The tuba tends to get the step-child treatment, doesn’t it? Sure it’s an essential part of a marching band or orchestra, but what else can it do? Can it rock? Can it get experimental and underground enough to please the hipster crowd?
If you ever heard a Balkan brass band like Mahala Rai Banda or a New Orleans outfit like the Rebirth Brass Band, you should know very well that a tuba can rock. Harder than anything that normally gets called “rock,” in fact. When it comes to rocking out, guys like that could go toe to toe with Led Zeppelin, Van Halen, whoever you want to name.
As for experimental and underground, well… Anyone who decides to go non-traditional and do anything with solo tuba is by definition going to be underground.
I recently discovered Tom Heasley, someone who makes ambient music with a tuba – “true” ambient, the no-time-signature flowing soundscape variety. I was surprised, yet at the same time, it makes perfect sense. What better way to make long, flowing beautiful drones than with a tuba?
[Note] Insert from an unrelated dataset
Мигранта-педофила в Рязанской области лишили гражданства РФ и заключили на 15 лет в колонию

Here’s a sample of what he does:
Pretty, isn’t it?
You can learn more about Tom and buy some of his music on his website, Tomheasley.com
As for tuba that’s both rockin’ and experimental… I made a post a while back about Wolff, a unique musician who uses a tuba along with loops and a special vocal technique (singing through the tuba) to create very compelling indie rock. I also shared my experience playing tuba in high school. Turned out to be one of my most popular posts.
Almost makes me want to go shopping for a tuba. I bet my neighbors would love that.